EXERCISE — Reproduce every line of the material, exactly as given.

DATA SHOWN —
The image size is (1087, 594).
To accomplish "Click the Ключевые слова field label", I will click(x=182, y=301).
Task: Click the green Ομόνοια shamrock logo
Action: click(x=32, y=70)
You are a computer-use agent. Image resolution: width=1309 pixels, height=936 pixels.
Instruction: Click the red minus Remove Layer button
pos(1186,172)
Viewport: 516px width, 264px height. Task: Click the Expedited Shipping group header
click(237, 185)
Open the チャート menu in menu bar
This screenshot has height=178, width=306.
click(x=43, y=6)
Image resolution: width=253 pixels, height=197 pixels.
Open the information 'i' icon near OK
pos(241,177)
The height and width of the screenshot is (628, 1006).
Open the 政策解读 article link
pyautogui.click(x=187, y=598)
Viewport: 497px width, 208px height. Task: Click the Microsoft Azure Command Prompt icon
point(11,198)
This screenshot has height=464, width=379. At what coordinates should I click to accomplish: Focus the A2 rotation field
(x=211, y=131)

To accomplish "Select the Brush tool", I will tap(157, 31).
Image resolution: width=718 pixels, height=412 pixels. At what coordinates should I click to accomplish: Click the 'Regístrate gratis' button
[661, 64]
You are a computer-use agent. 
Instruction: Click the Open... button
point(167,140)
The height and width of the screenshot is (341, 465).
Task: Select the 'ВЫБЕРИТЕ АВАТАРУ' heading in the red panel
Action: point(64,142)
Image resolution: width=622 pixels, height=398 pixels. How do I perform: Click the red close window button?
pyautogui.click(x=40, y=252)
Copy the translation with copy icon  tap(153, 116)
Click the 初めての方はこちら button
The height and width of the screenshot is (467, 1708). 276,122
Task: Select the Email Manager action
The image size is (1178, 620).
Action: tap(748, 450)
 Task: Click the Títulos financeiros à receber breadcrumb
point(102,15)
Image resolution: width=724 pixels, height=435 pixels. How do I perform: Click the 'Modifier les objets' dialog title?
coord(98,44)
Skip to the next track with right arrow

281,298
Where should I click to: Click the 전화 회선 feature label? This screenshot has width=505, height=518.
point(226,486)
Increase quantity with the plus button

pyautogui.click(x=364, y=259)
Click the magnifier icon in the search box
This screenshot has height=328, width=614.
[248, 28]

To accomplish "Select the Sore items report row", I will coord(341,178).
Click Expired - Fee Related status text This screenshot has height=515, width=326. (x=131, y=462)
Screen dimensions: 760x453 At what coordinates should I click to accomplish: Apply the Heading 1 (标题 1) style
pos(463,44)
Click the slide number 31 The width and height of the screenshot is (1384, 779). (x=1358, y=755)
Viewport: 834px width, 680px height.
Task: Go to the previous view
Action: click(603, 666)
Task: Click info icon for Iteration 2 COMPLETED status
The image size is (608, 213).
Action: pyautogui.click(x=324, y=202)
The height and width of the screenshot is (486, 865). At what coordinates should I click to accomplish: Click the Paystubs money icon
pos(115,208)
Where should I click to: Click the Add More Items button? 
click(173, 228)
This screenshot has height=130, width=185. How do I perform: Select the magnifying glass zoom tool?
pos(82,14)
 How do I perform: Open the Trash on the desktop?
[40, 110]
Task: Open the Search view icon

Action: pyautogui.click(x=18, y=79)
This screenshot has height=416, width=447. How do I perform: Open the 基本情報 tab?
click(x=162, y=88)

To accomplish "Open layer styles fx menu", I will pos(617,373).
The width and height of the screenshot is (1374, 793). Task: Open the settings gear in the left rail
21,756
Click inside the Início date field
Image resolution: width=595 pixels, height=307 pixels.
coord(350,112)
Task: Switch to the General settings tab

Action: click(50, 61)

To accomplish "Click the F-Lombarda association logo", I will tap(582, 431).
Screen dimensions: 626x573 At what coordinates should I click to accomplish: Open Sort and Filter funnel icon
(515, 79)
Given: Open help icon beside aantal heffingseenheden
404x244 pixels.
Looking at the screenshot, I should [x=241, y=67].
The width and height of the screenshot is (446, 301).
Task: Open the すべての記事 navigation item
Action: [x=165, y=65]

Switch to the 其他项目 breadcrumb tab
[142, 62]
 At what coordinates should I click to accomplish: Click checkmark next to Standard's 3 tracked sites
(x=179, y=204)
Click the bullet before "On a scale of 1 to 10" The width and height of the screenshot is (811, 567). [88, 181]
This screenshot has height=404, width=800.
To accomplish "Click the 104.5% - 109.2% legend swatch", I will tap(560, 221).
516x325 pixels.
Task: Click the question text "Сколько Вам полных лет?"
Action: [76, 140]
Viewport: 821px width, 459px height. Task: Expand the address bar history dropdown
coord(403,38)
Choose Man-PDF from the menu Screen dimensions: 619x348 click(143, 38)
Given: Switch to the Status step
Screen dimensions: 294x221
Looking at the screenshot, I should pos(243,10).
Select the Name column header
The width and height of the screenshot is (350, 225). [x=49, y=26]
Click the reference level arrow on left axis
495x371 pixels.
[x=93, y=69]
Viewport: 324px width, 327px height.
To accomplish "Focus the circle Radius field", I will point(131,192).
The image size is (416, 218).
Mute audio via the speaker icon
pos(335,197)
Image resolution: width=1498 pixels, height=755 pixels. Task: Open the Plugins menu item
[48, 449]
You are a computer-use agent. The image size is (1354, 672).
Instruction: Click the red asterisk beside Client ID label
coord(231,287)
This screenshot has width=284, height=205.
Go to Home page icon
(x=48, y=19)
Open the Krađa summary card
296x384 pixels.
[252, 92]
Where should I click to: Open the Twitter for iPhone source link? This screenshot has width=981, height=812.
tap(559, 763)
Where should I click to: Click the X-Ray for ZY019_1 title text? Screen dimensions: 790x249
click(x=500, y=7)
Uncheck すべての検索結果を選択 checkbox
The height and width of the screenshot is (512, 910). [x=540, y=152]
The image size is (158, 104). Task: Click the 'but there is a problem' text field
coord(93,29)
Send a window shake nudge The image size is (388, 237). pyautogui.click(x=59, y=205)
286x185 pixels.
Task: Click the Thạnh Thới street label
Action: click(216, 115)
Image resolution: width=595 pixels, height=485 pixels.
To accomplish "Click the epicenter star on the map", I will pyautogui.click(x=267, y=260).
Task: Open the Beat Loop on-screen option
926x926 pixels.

RESPONSE TO THIS TASK —
The image size is (1087, 594).
To accomplish "Click the Ключевые слова field label", I will click(x=182, y=301).
Task: Click the green Ομόνοια shamrock logo
Action: click(x=32, y=70)
You are a computer-use agent. Image resolution: width=1309 pixels, height=936 pixels.
Instruction: Click the red minus Remove Layer button
pos(1186,172)
Viewport: 516px width, 264px height. Task: Click the Expedited Shipping group header
click(237, 185)
Open the チャート menu in menu bar
This screenshot has height=178, width=306.
click(x=43, y=6)
Image resolution: width=253 pixels, height=197 pixels.
Open the information 'i' icon near OK
pos(241,177)
The height and width of the screenshot is (628, 1006).
Open the 政策解读 article link
pyautogui.click(x=187, y=598)
Viewport: 497px width, 208px height. Task: Click the Microsoft Azure Command Prompt icon
point(11,198)
This screenshot has height=464, width=379. At what coordinates should I click to accomplish: Focus the A2 rotation field
(x=211, y=131)

To accomplish "Select the Brush tool", I will tap(157, 31).
Image resolution: width=718 pixels, height=412 pixels. At what coordinates should I click to accomplish: Click the 'Regístrate gratis' button
[661, 64]
You are a computer-use agent. 
Instruction: Click the Open... button
point(167,140)
The height and width of the screenshot is (341, 465).
Task: Select the 'ВЫБЕРИТЕ АВАТАРУ' heading in the red panel
Action: point(64,142)
Image resolution: width=622 pixels, height=398 pixels. How do I perform: Click the red close window button?
pyautogui.click(x=40, y=252)
Copy the translation with copy icon  tap(153, 116)
Click the 初めての方はこちら button
The height and width of the screenshot is (467, 1708). 276,122
Task: Select the Email Manager action
The image size is (1178, 620).
Action: tap(748, 450)
 Task: Click the Títulos financeiros à receber breadcrumb
point(102,15)
Image resolution: width=724 pixels, height=435 pixels. How do I perform: Click the 'Modifier les objets' dialog title?
coord(98,44)
Skip to the next track with right arrow

281,298
Where should I click to: Click the 전화 회선 feature label? This screenshot has width=505, height=518.
point(226,486)
Increase quantity with the plus button

pyautogui.click(x=364, y=259)
Click the magnifier icon in the search box
This screenshot has height=328, width=614.
[248, 28]

To accomplish "Select the Sore items report row", I will coord(341,178).
Click Expired - Fee Related status text This screenshot has height=515, width=326. (x=131, y=462)
Screen dimensions: 760x453 At what coordinates should I click to accomplish: Apply the Heading 1 (标题 1) style
pos(463,44)
Click the slide number 31 The width and height of the screenshot is (1384, 779). (x=1358, y=755)
Viewport: 834px width, 680px height.
Task: Go to the previous view
Action: click(603, 666)
Task: Click info icon for Iteration 2 COMPLETED status
The image size is (608, 213).
Action: pyautogui.click(x=324, y=202)
The height and width of the screenshot is (486, 865). At what coordinates should I click to accomplish: Click the Paystubs money icon
pos(115,208)
Where should I click to: Click the Add More Items button? 
click(173, 228)
This screenshot has height=130, width=185. How do I perform: Select the magnifying glass zoom tool?
pos(82,14)
 How do I perform: Open the Trash on the desktop?
[40, 110]
Task: Open the Search view icon

Action: pyautogui.click(x=18, y=79)
This screenshot has height=416, width=447. How do I perform: Open the 基本情報 tab?
click(x=162, y=88)

To accomplish "Open layer styles fx menu", I will pos(617,373).
The width and height of the screenshot is (1374, 793). Task: Open the settings gear in the left rail
21,756
Click inside the Início date field
Image resolution: width=595 pixels, height=307 pixels.
coord(350,112)
Task: Switch to the General settings tab

Action: click(50, 61)

To accomplish "Click the F-Lombarda association logo", I will tap(582, 431).
Screen dimensions: 626x573 At what coordinates should I click to accomplish: Open Sort and Filter funnel icon
(515, 79)
Given: Open help icon beside aantal heffingseenheden
404x244 pixels.
Looking at the screenshot, I should [x=241, y=67].
The width and height of the screenshot is (446, 301).
Task: Open the すべての記事 navigation item
Action: [x=165, y=65]

Switch to the 其他项目 breadcrumb tab
[142, 62]
 At what coordinates should I click to accomplish: Click checkmark next to Standard's 3 tracked sites
(x=179, y=204)
Click the bullet before "On a scale of 1 to 10" The width and height of the screenshot is (811, 567). [88, 181]
This screenshot has height=404, width=800.
To accomplish "Click the 104.5% - 109.2% legend swatch", I will tap(560, 221).
516x325 pixels.
Task: Click the question text "Сколько Вам полных лет?"
Action: [76, 140]
Viewport: 821px width, 459px height. Task: Expand the address bar history dropdown
coord(403,38)
Choose Man-PDF from the menu Screen dimensions: 619x348 click(143, 38)
Given: Switch to the Status step
Screen dimensions: 294x221
Looking at the screenshot, I should pos(243,10).
Select the Name column header
The width and height of the screenshot is (350, 225). [x=49, y=26]
Click the reference level arrow on left axis
495x371 pixels.
[x=93, y=69]
Viewport: 324px width, 327px height.
To accomplish "Focus the circle Radius field", I will point(131,192).
The image size is (416, 218).
Mute audio via the speaker icon
pos(335,197)
Image resolution: width=1498 pixels, height=755 pixels. Task: Open the Plugins menu item
[48, 449]
You are a computer-use agent. The image size is (1354, 672).
Instruction: Click the red asterisk beside Client ID label
coord(231,287)
This screenshot has width=284, height=205.
Go to Home page icon
(x=48, y=19)
Open the Krađa summary card
296x384 pixels.
[252, 92]
Where should I click to: Open the Twitter for iPhone source link? This screenshot has width=981, height=812.
tap(559, 763)
Where should I click to: Click the X-Ray for ZY019_1 title text? Screen dimensions: 790x249
click(x=500, y=7)
Uncheck すべての検索結果を選択 checkbox
The height and width of the screenshot is (512, 910). [x=540, y=152]
The image size is (158, 104). Task: Click the 'but there is a problem' text field
coord(93,29)
Send a window shake nudge The image size is (388, 237). pyautogui.click(x=59, y=205)
286x185 pixels.
Task: Click the Thạnh Thới street label
Action: click(216, 115)
Image resolution: width=595 pixels, height=485 pixels.
To accomplish "Click the epicenter star on the map", I will pyautogui.click(x=267, y=260).
Task: Open the Beat Loop on-screen option
926x926 pixels.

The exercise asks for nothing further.